Les gangs n’ont fait que gagner en puissance depuis l’assassinat en juillet 2021 du président Jovenel Moise.
Alors que l’administration d’Henry acceptait la demande de troupes étrangères, son bureau a publié une déclaration disant que le Premier ministre n’avait pas démissionné, rejetant ce qu’il appelait de faux rapports circulant sur les réseaux sociaux qui ont incité des centaines d’Haïtiens à travers le pays à célébrer dans les rues tard jeudi.
« Il s’agit purement et simplement de stratégies de fabrications, d’ivresse, orchestrées par des individus mal intentionnés, visant à semer davantage de troubles et de confusion », a déclaré son bureau.
Des manifestants et des gangs de plus en plus puissants ont contribué à plonger Haïti dans un chaos sans précédent, le pays étant paralysé pendant près d’un mois après que des gangs ont encerclé un grand terminal de carburant dans la capitale de Port-au-Prince, refusant de bouger jusqu’à ce qu’Henry démissionne.
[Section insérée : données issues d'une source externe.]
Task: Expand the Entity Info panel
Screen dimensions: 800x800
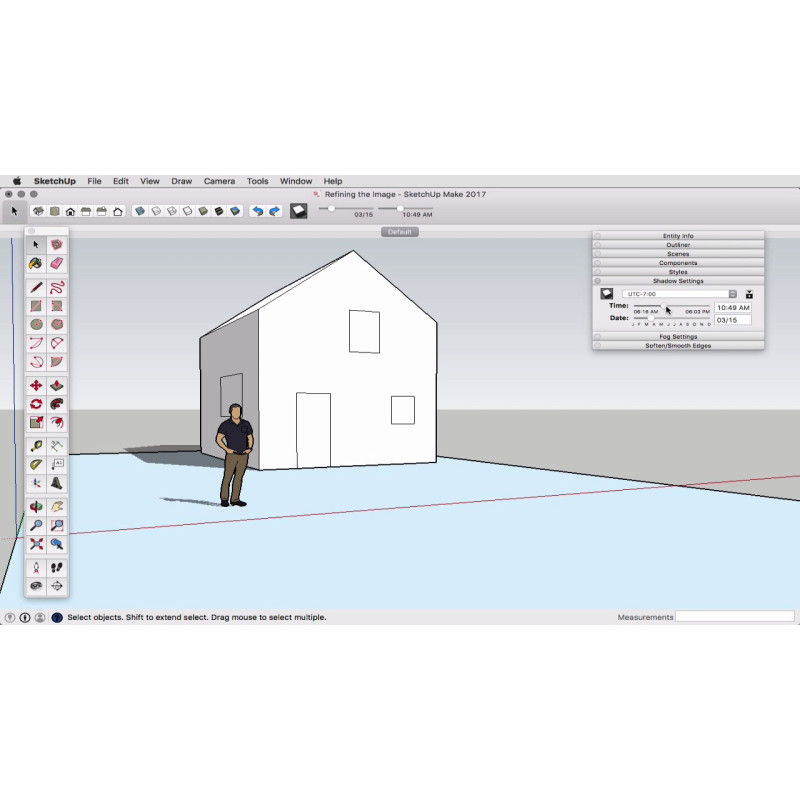Action: (678, 236)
En conséquence, les équipes n’ont pas été en mesure de distribuer environ 10 millions de gallons de diesel et d’essence et plus de 800 000 gallons de kérosène stockés sur place.
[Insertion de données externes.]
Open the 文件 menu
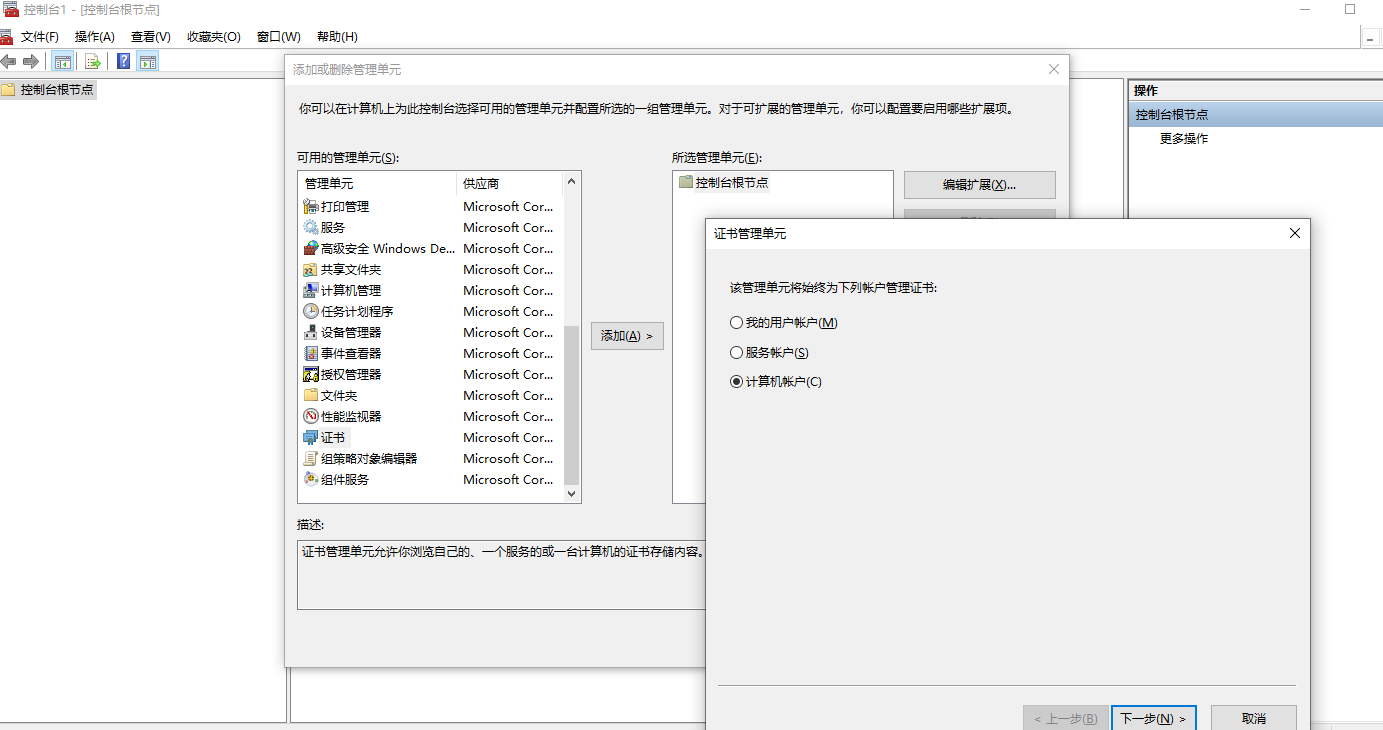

Les manifestants ont également bloqué les routes depuis qu’Henry a annoncé début septembre que son administration ne pouvait plus se permettre de subventionner le carburant, entraînant de fortes augmentations du prix de l’essence, du diesel et du kérosène.
Le document signé par Henry et d’autres responsables indiquait que de telles actions avaient des « conséquences catastrophiques ».
Les stations-service sont fermées, les hôpitaux ont réduit leurs services essentiels et les entreprises, notamment les banques et les épiceries, ont réduit leurs heures d’ouverture.
Mercredi, le Bureau du Coordonnateur Résident et Humanitaire des Nations Unies en Haïti a proposé un « corridor humanitaire » pour acheminer du carburant et de l’aide à ceux qui en ont besoin. Il a noté que le pays faisait également face à une nouvelle épidémie de choléra, avec plusieurs décès signalés et des dizaines de patients traités.
« Les personnes les plus vulnérables sont les premières à souffrir du blocage », a déclaré l’ONU.
Au moins 13 dirigeants du Congrès américain ont exigé que l’administration du président américain Joe Biden cesse de montrer qu’elle soutenait Henry et suspende toutes les expulsions « compte tenu des risques extrêmes pour la sécurité physique et de la situation humanitaire désastreuse ».
Il a appelé le gouvernement américain à soutenir « les efforts légitimes pour créer un gouvernement haïtien de transition qui respecte la volonté du peuple haïtien, et devrait faire comprendre à Henry qu’il ne le soutiendra pas alors qu’il bloque les progrès ».
Henry a souligné qu’il n’avait aucun intérêt à conserver le pouvoir et envisageait d’organiser des élections législatives dès que la violence s’apaiserait.
Coto a rapporté de San Juan, Porto Rico. L’écrivain d’Associated Press Matthew Lee à Washington a contribué à ce rapport.